Directive: Please format the material below as a JSON list of strings, one string per line, leaving out blank lines.

Data in this exercise:
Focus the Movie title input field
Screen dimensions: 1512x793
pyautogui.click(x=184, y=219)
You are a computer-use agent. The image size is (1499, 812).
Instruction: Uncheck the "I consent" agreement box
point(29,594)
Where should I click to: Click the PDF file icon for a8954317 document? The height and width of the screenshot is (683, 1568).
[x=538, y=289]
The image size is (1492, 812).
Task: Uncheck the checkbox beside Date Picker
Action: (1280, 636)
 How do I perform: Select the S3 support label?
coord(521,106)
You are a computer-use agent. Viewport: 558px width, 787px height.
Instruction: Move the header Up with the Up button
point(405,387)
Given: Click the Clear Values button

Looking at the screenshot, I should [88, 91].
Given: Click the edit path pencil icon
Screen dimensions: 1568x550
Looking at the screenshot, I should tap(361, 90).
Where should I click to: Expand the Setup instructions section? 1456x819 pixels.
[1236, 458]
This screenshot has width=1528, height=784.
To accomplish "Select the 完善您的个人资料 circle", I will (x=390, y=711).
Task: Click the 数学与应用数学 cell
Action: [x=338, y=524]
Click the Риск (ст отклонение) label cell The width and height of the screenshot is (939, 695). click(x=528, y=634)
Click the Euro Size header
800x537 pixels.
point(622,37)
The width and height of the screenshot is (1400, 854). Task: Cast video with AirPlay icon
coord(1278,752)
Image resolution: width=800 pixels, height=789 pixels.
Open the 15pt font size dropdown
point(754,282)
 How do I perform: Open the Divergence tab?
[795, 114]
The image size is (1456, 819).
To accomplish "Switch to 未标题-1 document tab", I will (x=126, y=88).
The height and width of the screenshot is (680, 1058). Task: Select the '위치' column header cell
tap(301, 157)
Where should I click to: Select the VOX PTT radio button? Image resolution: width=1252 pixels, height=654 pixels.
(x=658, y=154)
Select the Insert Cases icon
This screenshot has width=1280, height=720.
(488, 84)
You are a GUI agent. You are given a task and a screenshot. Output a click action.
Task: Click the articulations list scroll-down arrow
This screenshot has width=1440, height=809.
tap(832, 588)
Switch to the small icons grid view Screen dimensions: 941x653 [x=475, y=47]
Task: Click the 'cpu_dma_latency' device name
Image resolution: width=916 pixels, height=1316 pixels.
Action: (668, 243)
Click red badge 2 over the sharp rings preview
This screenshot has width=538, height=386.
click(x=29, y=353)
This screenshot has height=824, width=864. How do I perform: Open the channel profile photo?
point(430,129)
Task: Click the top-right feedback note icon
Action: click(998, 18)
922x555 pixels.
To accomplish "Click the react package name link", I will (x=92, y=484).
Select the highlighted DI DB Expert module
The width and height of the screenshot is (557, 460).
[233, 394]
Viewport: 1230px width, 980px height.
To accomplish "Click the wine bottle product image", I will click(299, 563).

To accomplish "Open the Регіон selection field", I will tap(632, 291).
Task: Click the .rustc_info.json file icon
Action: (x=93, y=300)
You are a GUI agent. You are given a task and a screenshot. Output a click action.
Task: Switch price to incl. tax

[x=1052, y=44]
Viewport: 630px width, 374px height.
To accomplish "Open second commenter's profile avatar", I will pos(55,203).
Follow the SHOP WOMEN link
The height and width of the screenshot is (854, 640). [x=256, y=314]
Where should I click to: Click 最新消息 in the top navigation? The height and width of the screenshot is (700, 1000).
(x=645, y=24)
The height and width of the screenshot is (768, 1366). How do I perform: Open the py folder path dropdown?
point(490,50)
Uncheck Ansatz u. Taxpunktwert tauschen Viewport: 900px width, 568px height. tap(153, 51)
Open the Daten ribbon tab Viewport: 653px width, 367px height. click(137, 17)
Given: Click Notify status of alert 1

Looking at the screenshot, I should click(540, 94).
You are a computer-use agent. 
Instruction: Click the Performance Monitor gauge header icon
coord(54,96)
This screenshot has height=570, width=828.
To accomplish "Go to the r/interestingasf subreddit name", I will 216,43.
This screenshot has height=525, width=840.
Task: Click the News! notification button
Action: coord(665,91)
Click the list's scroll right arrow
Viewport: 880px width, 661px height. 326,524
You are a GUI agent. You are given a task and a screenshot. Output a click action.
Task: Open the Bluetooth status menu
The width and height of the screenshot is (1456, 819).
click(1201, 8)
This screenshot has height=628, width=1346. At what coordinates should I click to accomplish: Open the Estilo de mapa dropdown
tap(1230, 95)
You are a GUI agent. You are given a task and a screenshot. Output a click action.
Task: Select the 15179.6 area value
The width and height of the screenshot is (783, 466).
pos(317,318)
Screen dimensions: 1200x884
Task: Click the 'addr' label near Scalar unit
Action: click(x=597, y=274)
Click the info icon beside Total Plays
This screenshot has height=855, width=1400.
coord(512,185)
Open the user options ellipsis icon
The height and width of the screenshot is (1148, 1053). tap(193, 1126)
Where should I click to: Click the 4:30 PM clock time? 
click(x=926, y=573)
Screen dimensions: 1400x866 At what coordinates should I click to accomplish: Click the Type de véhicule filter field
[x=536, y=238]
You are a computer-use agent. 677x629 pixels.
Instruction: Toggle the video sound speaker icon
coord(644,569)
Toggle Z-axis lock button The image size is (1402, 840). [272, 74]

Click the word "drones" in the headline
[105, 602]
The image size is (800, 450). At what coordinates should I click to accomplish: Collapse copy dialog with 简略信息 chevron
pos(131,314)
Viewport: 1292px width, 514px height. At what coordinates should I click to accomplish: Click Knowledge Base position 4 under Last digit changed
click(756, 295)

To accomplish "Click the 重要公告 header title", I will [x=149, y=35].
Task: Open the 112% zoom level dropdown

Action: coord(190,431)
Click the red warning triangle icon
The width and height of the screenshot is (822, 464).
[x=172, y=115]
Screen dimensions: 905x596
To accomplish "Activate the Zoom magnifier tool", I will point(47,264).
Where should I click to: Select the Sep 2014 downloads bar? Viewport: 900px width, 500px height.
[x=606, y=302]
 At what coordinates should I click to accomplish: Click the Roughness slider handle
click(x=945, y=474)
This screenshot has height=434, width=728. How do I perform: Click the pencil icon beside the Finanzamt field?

Written solution:
[
  "Focus the Movie title input field",
  "Screen dimensions: 1512x793",
  "pyautogui.click(x=184, y=219)",
  "You are a computer-use agent. The image size is (1499, 812).",
  "Instruction: Uncheck the \"I consent\" agreement box",
  "point(29,594)",
  "Where should I click to: Click the PDF file icon for a8954317 document? The height and width of the screenshot is (683, 1568).",
  "[x=538, y=289]",
  "The image size is (1492, 812).",
  "Task: Uncheck the checkbox beside Date Picker",
  "Action: (1280, 636)",
  " How do I perform: Select the S3 support label?",
  "coord(521,106)",
  "You are a computer-use agent. Viewport: 558px width, 787px height.",
  "Instruction: Move the header Up with the Up button",
  "point(405,387)",
  "Given: Click the Clear Values button",
  "Looking at the screenshot, I should [88, 91].",
  "Given: Click the edit path pencil icon",
  "Screen dimensions: 1568x550",
  "Looking at the screenshot, I should tap(361, 90).",
  "Where should I click to: Expand the Setup instructions section? 1456x819 pixels.",
  "[1236, 458]",
  "This screenshot has width=1528, height=784.",
  "To accomplish \"Select the 完善您的个人资料 circle\", I will (x=390, y=711).",
  "Task: Click the 数学与应用数学 cell",
  "Action: [x=338, y=524]",
  "Click the Риск (ст отклонение) label cell The width and height of the screenshot is (939, 695). click(x=528, y=634)",
  "Click the Euro Size header",
  "800x537 pixels.",
  "point(622,37)",
  "The width and height of the screenshot is (1400, 854). Task: Cast video with AirPlay icon",
  "coord(1278,752)",
  "Image resolution: width=800 pixels, height=789 pixels.",
  "Open the 15pt font size dropdown",
  "point(754,282)",
  " How do I perform: Open the Divergence tab?",
  "[795, 114]",
  "The image size is (1456, 819).",
  "To accomplish \"Switch to 未标题-1 document tab\", I will (x=126, y=88).",
  "The height and width of the screenshot is (680, 1058). Task: Select the '위치' column header cell",
  "tap(301, 157)",
  "Where should I click to: Select the VOX PTT radio button? Image resolution: width=1252 pixels, height=654 pixels.",
  "(x=658, y=154)",
  "Select the Insert Cases icon",
  "This screenshot has width=1280, height=720.",
  "(488, 84)",
  "You are a GUI agent. You are given a task and a screenshot. Output a click action.",
  "Task: Click the articulations list scroll-down arrow",
  "This screenshot has width=1440, height=809.",
  "tap(832, 588)",
  "Switch to the small icons grid view Screen dimensions: 941x653 [x=475, y=47]",
  "Task: Click the 'cpu_dma_latency' device name",
  "Image resolution: width=916 pixels, height=1316 pixels.",
  "Action: (668, 243)",
  "Click red badge 2 over the sharp rings preview",
  "This screenshot has width=538, height=386.",
  "click(x=29, y=353)",
  "This screenshot has height=824, width=864. How do I perform: Open the channel profile photo?",
  "point(430,129)",
  "Task: Click the top-right feedback note icon",
  "Action: click(998, 18)",
  "922x555 pixels.",
  "To accomplish \"Click the react package name link\", I will (x=92, y=484).",
  "Select the highlighted DI DB Expert module",
  "The width and height of the screenshot is (557, 460).",
  "[233, 394]",
  "Viewport: 1230px width, 980px height.",
  "To accomplish \"Click the wine bottle product image\", I will click(299, 563).",
  "To accomplish \"Open the Регіон selection field\", I will tap(632, 291).",
  "Task: Click the .rustc_info.json file icon",
  "Action: (x=93, y=300)",
  "You are a GUI agent. You are given a task and a screenshot. Output a click action.",
  "Task: Switch price to incl. tax",
  "[x=1052, y=44]",
  "Viewport: 630px width, 374px height.",
  "To accomplish \"Open second commenter's profile avatar\", I will pos(55,203).",
  "Follow the SHOP WOMEN link",
  "The height and width of the screenshot is (854, 640). [x=256, y=314]",
  "Where should I click to: Click 最新消息 in the top navigation? The height and width of the screenshot is (700, 1000).",
  "(x=645, y=24)",
  "The height and width of the screenshot is (768, 1366). How do I perform: Open the py folder path dropdown?",
  "point(490,50)",
  "Uncheck Ansatz u. Taxpunktwert tauschen Viewport: 900px width, 568px height. tap(153, 51)",
  "Open the Daten ribbon tab Viewport: 653px width, 367px height. click(137, 17)",
  "Given: Click Notify status of alert 1",
  "Looking at the screenshot, I should click(540, 94).",
  "You are a computer-use agent. ",
  "Instruction: Click the Performance Monitor gauge header icon",
  "coord(54,96)",
  "This screenshot has height=570, width=828.",
  "To accomplish \"Go to the r/interestingasf subreddit name\", I will 216,43.",
  "This screenshot has height=525, width=840.",
  "Task: Click the News! notification button",
  "Action: coord(665,91)",
  "Click the list's scroll right arrow",
  "Viewport: 880px width, 661px height. 326,524",
  "You are a GUI agent. You are given a task and a screenshot. Output a click action.",
  "Task: Open the Bluetooth status menu",
  "The width and height of the screenshot is (1456, 819).",
  "click(1201, 8)",
  "This screenshot has height=628, width=1346. At what coordinates should I click to accomplish: Open the Estilo de mapa dropdown",
  "tap(1230, 95)",
  "You are a GUI agent. You are given a task and a screenshot. Output a click action.",
  "Task: Select the 15179.6 area value",
  "The width and height of the screenshot is (783, 466).",
  "pos(317,318)",
  "Screen dimensions: 1200x884",
  "Task: Click the 'addr' label near Scalar unit",
  "Action: click(x=597, y=274)",
  "Click the info icon beside Total Plays",
  "This screenshot has height=855, width=1400.",
  "coord(512,185)",
  "Open the user options ellipsis icon",
  "The height and width of the screenshot is (1148, 1053). tap(193, 1126)",
  "Where should I click to: Click the 4:30 PM clock time? ",
  "click(x=926, y=573)",
  "Screen dimensions: 1400x866 At what coordinates should I click to accomplish: Click the Type de véhicule filter field",
  "[x=536, y=238]",
  "You are a computer-use agent. 677x629 pixels.",
  "Instruction: Toggle the video sound speaker icon",
  "coord(644,569)",
  "Toggle Z-axis lock button The image size is (1402, 840). [272, 74]",
  "Click the word \"drones\" in the headline",
  "[105, 602]",
  "The image size is (800, 450). At what coordinates should I click to accomplish: Collapse copy dialog with 简略信息 chevron",
  "pos(131,314)",
  "Viewport: 1292px width, 514px height. At what coordinates should I click to accomplish: Click Knowledge Base position 4 under Last digit changed",
  "click(756, 295)",
  "To accomplish \"Click the 重要公告 header title\", I will [x=149, y=35].",
  "Task: Open the 112% zoom level dropdown",
  "Action: coord(190,431)",
  "Click the red warning triangle icon",
  "The width and height of the screenshot is (822, 464).",
  "[x=172, y=115]",
  "Screen dimensions: 905x596",
  "To accomplish \"Activate the Zoom magnifier tool\", I will point(47,264).",
  "Where should I click to: Select the Sep 2014 downloads bar? Viewport: 900px width, 500px height.",
  "[x=606, y=302]",
  " At what coordinates should I click to accomplish: Click the Roughness slider handle",
  "click(x=945, y=474)",
  "This screenshot has height=434, width=728. How do I perform: Click the pencil icon beside the Finanzamt field?"
]